Still, tensions between the two high-ranking number crunchers linger.

Veinot maintains Lysyk resorted to “personal attacks, disparaging comments about the professional services firm at which I was a partner (Deloitte), and threats” at a meeting on Sept. 27, 2016.

“What I witnessed in that meeting and subsequently documented the next day was but an introduction to what I would witness during the two years I worked for the OPS (Ontario public service),” she wrote.

Asked specifically about Veinot’s allegations, Lysyk was reluctant to discuss relations with the former controller.

“You know, I prefer not to,” the auditor general said.

“This is not a personal thing ... this is the province’s financial statements,” she said, emphasizing their accounting disagreements over the pension assets and the Liberals’ “fair hydro plan” electricity subsidies.
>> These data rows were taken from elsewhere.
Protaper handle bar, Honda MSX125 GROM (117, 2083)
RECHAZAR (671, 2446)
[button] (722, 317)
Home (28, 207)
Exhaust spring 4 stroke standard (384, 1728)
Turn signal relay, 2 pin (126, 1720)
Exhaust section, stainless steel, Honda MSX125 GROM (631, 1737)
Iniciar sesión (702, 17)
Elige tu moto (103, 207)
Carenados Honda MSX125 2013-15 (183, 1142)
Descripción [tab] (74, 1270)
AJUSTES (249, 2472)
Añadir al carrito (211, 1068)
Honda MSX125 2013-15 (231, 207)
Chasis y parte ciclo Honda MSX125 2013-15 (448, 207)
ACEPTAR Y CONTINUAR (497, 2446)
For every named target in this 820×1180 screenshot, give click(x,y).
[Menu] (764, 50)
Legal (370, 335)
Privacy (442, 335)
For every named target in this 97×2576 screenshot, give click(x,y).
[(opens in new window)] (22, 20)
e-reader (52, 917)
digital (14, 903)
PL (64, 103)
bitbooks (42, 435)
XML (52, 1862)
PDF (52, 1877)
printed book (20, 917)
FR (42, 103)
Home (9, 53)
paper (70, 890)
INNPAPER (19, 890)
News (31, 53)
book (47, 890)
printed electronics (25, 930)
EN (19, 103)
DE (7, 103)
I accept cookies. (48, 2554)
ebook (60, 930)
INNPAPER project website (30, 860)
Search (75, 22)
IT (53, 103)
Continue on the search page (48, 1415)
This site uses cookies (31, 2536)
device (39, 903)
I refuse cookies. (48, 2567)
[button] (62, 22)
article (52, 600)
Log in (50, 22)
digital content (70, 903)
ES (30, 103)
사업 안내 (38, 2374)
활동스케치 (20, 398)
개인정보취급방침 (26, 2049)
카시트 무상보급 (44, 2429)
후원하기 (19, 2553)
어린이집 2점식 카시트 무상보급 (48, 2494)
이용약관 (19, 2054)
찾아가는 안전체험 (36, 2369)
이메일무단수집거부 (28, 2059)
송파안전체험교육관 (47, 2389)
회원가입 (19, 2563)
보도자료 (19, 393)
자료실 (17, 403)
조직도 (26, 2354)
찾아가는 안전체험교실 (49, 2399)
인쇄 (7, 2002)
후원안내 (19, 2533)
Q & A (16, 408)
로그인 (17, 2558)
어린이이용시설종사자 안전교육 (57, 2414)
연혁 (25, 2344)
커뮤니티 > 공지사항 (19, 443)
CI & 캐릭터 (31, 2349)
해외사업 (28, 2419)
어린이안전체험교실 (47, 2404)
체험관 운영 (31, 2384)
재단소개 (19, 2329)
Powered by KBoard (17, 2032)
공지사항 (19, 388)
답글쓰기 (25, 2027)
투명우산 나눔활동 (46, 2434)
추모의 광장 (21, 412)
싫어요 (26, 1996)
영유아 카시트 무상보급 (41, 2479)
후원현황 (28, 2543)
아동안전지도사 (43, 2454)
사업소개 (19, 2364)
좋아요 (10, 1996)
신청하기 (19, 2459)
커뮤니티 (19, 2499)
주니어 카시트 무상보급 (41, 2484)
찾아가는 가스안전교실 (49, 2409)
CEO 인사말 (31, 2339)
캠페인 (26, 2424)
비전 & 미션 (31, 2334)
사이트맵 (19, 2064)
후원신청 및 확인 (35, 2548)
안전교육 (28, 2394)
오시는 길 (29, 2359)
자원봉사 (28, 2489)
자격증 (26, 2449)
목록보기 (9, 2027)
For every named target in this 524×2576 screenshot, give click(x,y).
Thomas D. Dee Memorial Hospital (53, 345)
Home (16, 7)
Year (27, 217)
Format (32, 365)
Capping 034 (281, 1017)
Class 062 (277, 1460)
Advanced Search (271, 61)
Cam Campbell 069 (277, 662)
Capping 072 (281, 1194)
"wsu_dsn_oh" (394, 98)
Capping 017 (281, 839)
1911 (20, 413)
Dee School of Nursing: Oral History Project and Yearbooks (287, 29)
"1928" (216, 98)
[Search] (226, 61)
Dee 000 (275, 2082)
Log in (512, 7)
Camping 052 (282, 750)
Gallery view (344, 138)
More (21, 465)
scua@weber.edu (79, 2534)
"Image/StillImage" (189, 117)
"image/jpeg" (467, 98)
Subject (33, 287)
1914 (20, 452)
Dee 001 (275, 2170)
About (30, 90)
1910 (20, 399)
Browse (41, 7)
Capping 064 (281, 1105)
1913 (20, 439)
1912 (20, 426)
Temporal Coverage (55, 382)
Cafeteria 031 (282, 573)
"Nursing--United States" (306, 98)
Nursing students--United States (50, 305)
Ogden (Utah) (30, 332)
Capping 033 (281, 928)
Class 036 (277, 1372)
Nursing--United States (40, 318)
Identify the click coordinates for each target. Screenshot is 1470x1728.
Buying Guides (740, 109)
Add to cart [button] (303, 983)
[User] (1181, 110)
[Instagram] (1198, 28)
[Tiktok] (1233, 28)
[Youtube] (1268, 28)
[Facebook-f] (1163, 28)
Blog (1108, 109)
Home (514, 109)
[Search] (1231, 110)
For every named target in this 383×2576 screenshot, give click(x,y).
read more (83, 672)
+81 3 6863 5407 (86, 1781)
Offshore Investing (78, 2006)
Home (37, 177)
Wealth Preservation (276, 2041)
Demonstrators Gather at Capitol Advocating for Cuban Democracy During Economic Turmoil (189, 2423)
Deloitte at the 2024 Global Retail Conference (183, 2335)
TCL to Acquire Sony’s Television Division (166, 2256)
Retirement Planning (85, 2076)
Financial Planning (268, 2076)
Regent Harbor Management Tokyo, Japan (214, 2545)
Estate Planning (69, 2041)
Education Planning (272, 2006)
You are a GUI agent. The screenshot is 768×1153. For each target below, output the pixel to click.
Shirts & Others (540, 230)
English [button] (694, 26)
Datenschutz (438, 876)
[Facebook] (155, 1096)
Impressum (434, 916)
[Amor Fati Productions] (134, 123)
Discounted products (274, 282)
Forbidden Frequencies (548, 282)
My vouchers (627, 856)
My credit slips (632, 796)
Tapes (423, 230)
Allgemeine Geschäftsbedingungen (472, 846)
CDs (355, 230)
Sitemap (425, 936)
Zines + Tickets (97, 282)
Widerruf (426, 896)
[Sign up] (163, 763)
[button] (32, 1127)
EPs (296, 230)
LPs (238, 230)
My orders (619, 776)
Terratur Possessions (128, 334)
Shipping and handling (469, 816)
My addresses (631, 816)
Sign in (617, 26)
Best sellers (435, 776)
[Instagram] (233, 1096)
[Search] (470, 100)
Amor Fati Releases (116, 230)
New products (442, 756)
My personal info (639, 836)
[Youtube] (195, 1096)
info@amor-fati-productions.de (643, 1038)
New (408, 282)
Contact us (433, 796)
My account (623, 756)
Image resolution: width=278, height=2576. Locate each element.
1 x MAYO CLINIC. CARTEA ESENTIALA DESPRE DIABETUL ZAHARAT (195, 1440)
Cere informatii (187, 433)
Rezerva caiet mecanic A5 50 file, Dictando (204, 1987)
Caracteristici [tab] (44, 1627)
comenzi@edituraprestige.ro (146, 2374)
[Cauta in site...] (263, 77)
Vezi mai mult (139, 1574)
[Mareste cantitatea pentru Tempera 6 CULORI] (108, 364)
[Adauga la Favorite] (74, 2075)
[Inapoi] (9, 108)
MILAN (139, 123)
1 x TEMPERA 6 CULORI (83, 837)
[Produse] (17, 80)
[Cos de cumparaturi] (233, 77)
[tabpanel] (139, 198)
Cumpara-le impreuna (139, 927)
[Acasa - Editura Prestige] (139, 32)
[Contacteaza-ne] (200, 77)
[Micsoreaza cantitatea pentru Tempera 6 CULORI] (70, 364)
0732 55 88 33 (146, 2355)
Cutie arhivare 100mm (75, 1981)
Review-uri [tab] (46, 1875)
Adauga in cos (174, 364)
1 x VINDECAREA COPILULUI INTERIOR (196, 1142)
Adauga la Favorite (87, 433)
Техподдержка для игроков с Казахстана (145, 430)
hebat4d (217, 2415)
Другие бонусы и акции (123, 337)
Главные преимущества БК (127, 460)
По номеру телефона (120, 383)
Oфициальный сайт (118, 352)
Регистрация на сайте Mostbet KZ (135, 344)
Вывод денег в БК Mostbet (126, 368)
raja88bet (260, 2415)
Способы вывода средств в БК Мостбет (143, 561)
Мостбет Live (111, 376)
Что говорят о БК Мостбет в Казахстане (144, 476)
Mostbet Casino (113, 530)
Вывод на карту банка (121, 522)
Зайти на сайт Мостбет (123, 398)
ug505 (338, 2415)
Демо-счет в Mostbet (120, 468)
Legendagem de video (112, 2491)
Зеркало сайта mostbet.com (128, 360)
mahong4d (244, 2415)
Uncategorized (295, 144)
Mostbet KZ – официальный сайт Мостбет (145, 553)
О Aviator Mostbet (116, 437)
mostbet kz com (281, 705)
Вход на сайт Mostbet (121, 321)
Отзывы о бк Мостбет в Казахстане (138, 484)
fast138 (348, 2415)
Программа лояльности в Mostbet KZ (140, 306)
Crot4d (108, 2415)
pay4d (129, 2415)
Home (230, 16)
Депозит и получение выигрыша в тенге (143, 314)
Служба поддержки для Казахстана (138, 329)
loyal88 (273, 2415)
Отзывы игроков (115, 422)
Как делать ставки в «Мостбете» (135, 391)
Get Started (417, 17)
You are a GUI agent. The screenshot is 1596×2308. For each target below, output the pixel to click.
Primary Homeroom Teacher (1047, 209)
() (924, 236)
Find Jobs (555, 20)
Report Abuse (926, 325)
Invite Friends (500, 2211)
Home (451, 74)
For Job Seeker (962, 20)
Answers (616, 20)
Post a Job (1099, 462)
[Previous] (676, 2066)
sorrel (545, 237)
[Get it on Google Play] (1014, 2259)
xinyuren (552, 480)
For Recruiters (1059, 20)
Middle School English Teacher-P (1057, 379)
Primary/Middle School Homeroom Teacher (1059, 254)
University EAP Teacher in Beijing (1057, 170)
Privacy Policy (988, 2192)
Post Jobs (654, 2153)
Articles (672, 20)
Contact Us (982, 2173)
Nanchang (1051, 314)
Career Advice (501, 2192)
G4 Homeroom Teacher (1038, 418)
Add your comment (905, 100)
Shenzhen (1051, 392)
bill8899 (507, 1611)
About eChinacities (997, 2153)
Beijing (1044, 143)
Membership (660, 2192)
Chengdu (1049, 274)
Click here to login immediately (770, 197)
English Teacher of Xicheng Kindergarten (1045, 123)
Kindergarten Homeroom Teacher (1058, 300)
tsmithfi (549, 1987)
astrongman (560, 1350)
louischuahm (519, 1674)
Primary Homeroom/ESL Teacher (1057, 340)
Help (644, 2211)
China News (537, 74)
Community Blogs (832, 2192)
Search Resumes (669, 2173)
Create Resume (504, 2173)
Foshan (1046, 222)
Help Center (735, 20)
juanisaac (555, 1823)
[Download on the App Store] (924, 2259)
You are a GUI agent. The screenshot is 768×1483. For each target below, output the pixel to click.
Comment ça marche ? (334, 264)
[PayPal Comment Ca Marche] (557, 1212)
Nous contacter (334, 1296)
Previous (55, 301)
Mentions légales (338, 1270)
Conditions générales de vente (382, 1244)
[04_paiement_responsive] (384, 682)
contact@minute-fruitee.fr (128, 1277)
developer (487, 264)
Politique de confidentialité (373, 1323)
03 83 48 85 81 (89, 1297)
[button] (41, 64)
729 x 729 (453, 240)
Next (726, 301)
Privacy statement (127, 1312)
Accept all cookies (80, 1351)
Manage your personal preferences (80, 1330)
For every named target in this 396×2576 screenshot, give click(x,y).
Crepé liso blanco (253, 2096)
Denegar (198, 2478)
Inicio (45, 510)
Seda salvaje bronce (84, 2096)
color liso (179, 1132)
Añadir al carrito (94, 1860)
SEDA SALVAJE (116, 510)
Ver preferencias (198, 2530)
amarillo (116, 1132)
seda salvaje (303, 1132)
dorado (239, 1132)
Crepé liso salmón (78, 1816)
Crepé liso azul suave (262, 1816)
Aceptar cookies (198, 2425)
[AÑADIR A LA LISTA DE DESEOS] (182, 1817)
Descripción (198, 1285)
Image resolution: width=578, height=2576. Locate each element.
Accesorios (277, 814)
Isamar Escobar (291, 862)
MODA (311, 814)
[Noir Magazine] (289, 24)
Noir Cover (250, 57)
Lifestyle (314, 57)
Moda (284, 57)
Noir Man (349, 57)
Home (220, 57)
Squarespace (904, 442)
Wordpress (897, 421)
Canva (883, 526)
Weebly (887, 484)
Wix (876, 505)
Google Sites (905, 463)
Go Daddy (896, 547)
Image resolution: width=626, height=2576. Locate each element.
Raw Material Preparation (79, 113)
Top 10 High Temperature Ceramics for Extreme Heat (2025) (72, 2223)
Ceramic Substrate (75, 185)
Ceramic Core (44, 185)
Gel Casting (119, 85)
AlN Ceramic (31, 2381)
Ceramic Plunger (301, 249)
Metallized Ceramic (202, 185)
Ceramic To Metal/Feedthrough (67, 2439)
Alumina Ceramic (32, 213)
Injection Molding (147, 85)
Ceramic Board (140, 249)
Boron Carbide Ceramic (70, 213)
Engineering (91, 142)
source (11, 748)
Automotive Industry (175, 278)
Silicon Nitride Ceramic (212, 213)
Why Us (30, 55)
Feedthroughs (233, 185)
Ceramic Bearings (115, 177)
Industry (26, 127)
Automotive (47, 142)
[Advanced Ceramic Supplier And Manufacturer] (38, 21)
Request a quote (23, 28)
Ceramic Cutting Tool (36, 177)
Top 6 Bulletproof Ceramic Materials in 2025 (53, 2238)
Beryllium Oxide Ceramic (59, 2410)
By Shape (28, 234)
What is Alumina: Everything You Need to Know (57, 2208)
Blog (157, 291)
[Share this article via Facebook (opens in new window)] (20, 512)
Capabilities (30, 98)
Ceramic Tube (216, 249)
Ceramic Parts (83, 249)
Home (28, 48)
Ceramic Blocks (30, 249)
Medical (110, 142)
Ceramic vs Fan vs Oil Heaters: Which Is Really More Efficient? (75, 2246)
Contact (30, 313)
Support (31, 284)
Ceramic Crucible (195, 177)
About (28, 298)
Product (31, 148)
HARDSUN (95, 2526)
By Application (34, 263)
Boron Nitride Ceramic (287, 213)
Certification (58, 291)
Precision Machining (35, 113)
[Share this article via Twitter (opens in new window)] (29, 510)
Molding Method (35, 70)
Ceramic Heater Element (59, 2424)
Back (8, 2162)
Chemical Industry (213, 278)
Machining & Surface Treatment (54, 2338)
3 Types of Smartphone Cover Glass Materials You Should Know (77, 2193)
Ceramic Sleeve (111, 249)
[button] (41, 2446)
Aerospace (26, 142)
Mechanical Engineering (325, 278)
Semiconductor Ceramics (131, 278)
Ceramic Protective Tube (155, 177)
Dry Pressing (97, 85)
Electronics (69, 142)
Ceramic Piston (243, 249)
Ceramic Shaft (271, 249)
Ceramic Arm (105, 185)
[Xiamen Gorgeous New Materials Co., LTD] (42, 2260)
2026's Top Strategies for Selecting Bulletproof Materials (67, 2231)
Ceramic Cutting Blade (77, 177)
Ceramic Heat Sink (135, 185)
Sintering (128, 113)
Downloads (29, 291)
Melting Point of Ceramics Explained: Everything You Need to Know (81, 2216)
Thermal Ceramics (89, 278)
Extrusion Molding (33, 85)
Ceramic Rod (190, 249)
When asked about Veinot’s sudden departure, Treasury Board President Peter Bethlenfalvy said he “can’t comment on the person involved.

“I’m not going to comment on the comings and goings of people within government,” said Bethlenfalvy.

Fedeli, for his part, denied that he has artificially inflated the deficit, pointing to the independent commission, led by former B.C. Liberal premier Gordon Campbell, the Tories struck to examine the books.

“I can tell you that the auditor general supplied information for the independent commission and that $5 billion we accept that decision,” the finance minister said, noting the auditor general signed off on the books for the first time in three years even though the controller refused to do so.

But Fedeli declined to weigh in on Veinot’s departure.

NDP Leader Andrea Horwath said it’s curious that the Tory MPPs on the legislative committee have derailed New Democratic attempts to get her at committee.

“I would suspect that they would have some concerns about what she might say,” said Horwath.

Interim Liberal leader John Fraser said it is significant that a provincial controller has not signed off on the province’s public accounts for the first time ever.

“For her not to appear before the committee means the government is hiding something.”